• Politik
  • Zehn Jahre NSU-Selbstenttarnung

Unterstützer und Klangverstärker

Antifaschistische Prozessbeobachtung war nicht nur im Fall NSU wichtige, aber harte Arbeit. Aktuell kommt sie an ihre Grenzen

  • Friedrich Burschel
  • Lesedauer: 8 Min.

»Warum tut man sich das an?« fragten viele, die mitbekamen, dass Leute den NSU-Prozess von Anfang bis Ende begleitet und beobachtet, oder eben, wie man das seit einiger Zeit auch nennt: gemonitort hatten. Der Prozess dauerte unglaubliche 438 Tage, zog sich über fünf Jahre, von Mai 2013 bis Juli 2018, hin. Inbegriffen viele Wochen und Monate im Schneckentempo, etwa als wegen der »Belastung« der Hauptangeklagten nur zwei statt drei Tage Verhandlung pro Woche möglich waren oder während der großen Schlacht der Gutachter. Allein Letzteres - der Schlagabtausch zwischen dem vom Gericht bestellten Forensiker und den von der Verteidigung ins Feld geführten Gegengutachtern - dauerte fast ein Dreivierteljahr. Dann die Tausenden von Stunden im Zug nach München und zurück. Und das bedrückende Expertenwissen, das man anhäuft und das auf Hirn und Seele lastet. Schließlich die Wut und die Fassungslosigkeit angesichts des unwürdigen Urteils am 11. Juli 2018. Warum tut man sich das an?
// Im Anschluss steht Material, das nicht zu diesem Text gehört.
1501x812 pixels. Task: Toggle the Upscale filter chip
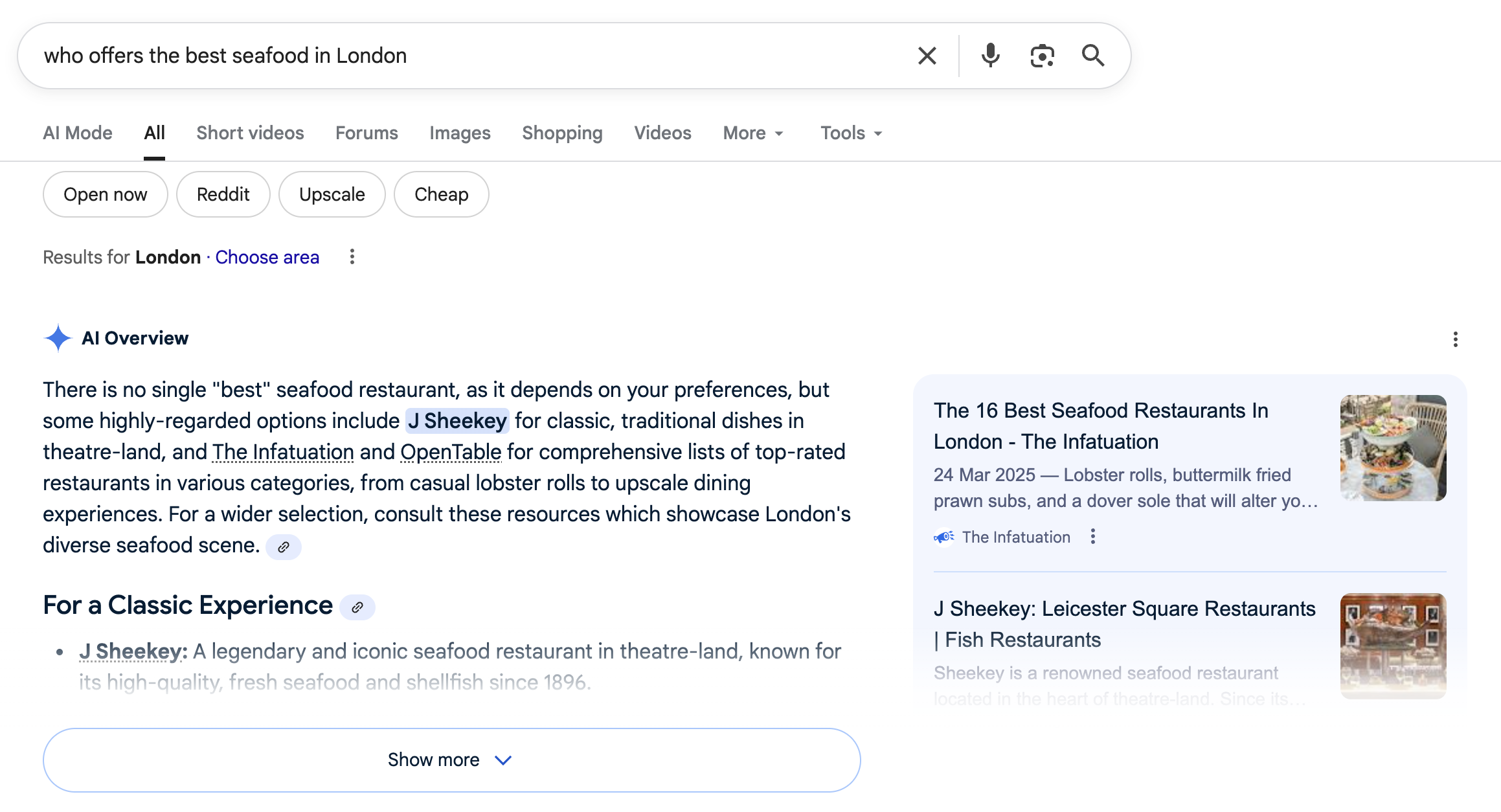[332, 194]
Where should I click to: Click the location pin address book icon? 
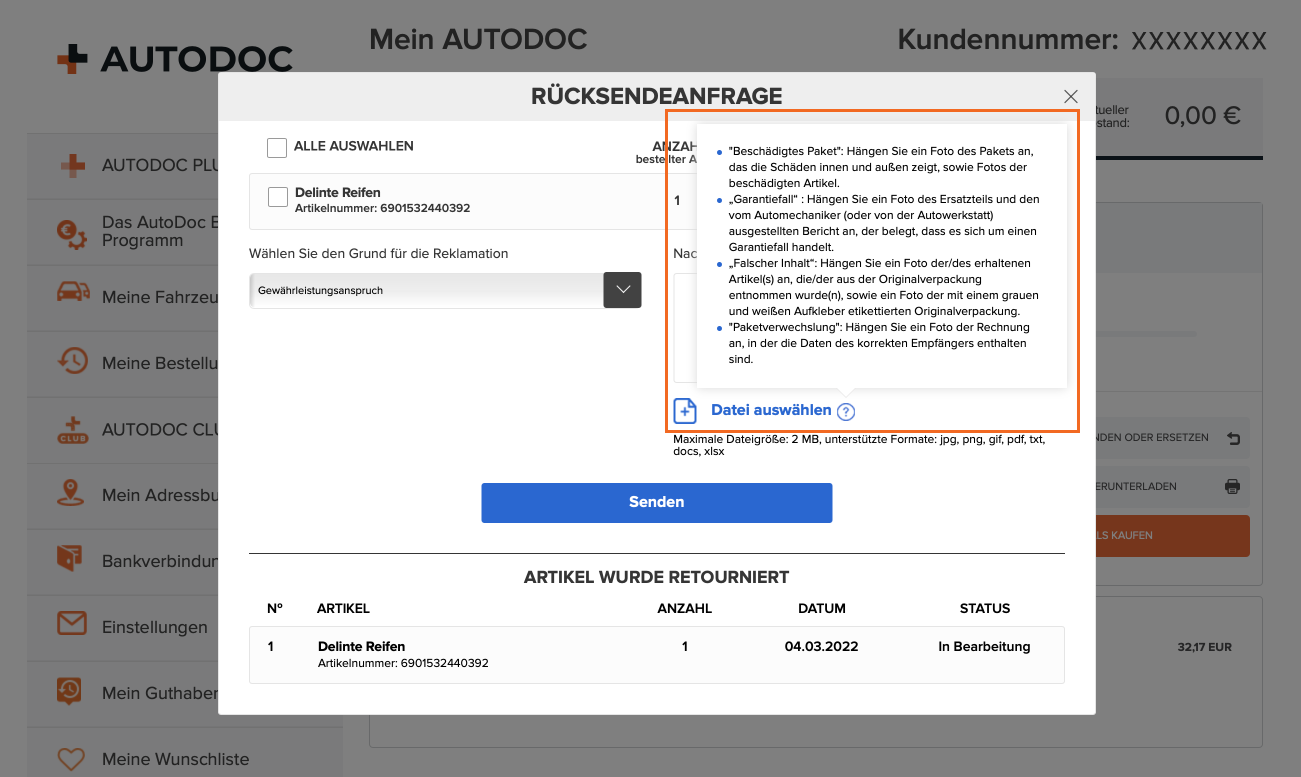tap(72, 495)
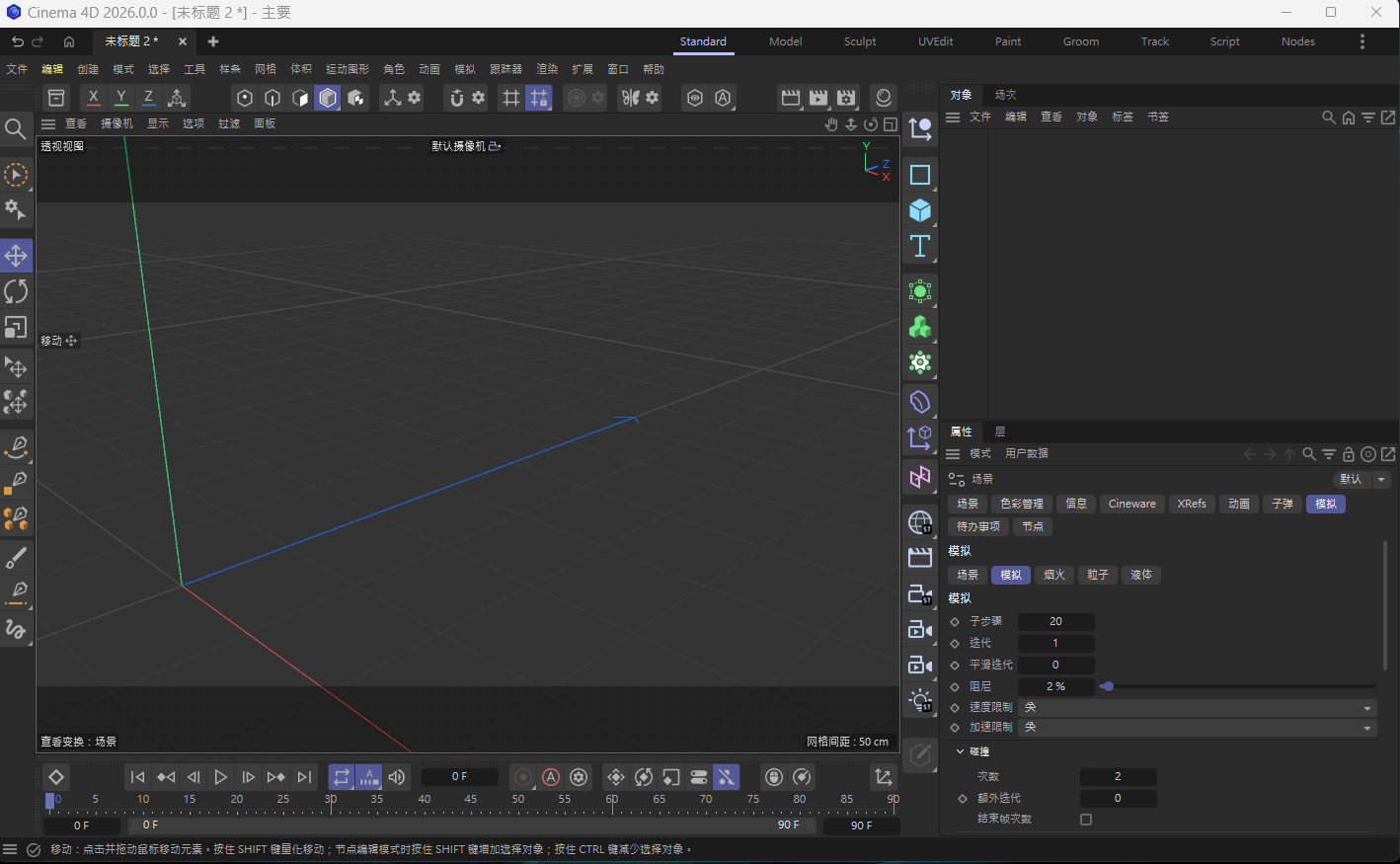The height and width of the screenshot is (864, 1400).
Task: Open the render to Picture Viewer icon
Action: [818, 98]
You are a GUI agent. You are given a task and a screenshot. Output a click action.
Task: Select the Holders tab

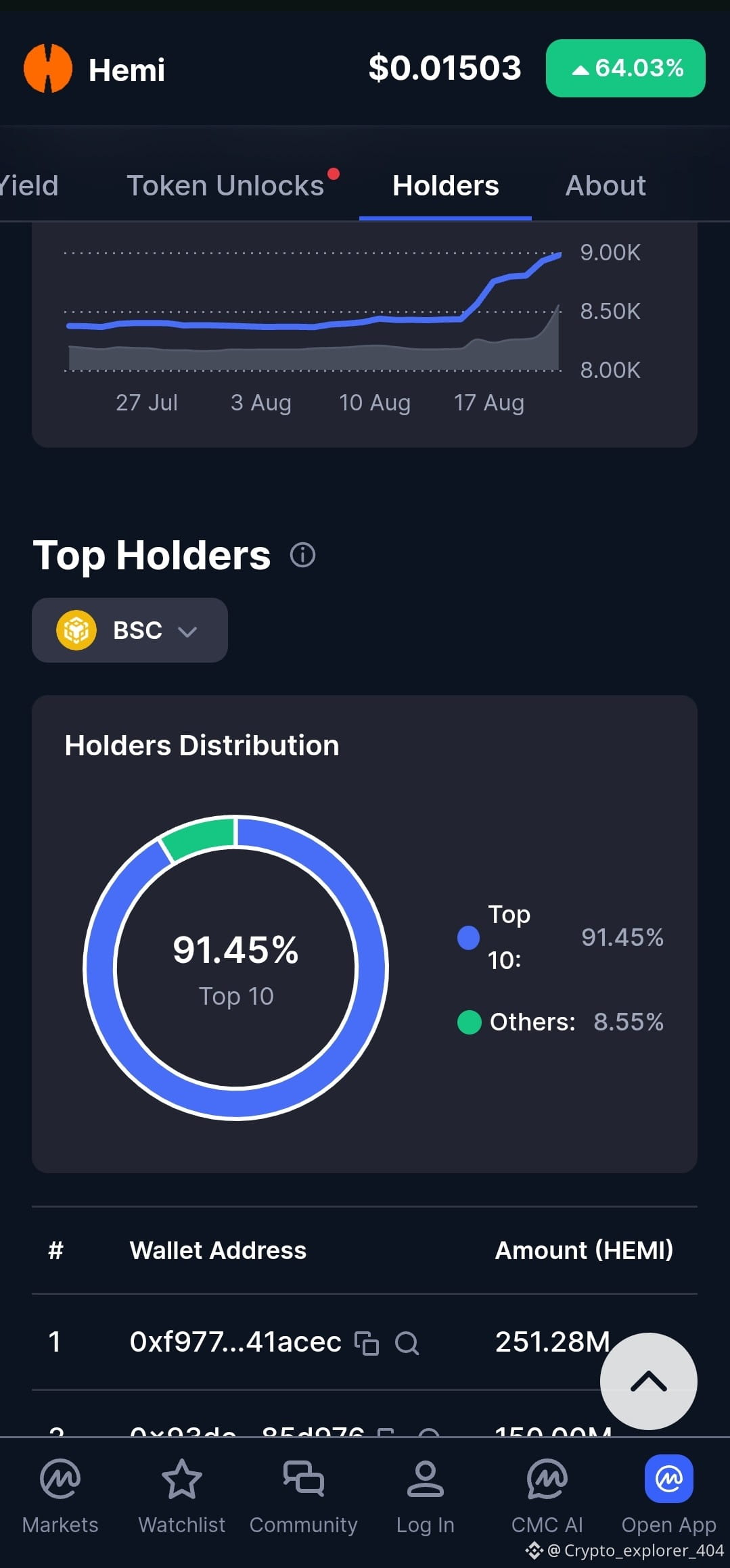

»Wir geben uns nicht der Illusion hin, dass die Justiz die Lösung unserer Probleme ist. Im Gegenteil: Sie war stets in den Händen der Eliten ein Herrschaftsinstrument.« So brachte es der Chef des European Center for Constitutional and Human Rights (ECCHR), Wolfgang Kaleck, kürzlich bei einem Empfang der Rosa Luxemburg Stiftung in London auf den Punkt. Aber er fügte eben auch hinzu: »Dennoch oder gerade deswegen müssen politische Kämpfe auch in juristischen Foren und Diskursen ausgefochten werden.« Deshalb die Rückschau auf das damals unabsehbare Projekt einer kontinuierlichen Prozessbeobachtung: Was wurde damit erreicht, und wo sind auch Grenzen vor allem der Verhältnismäßigkeit sichtbar geworden - und verursachen bisweilen Zweifel.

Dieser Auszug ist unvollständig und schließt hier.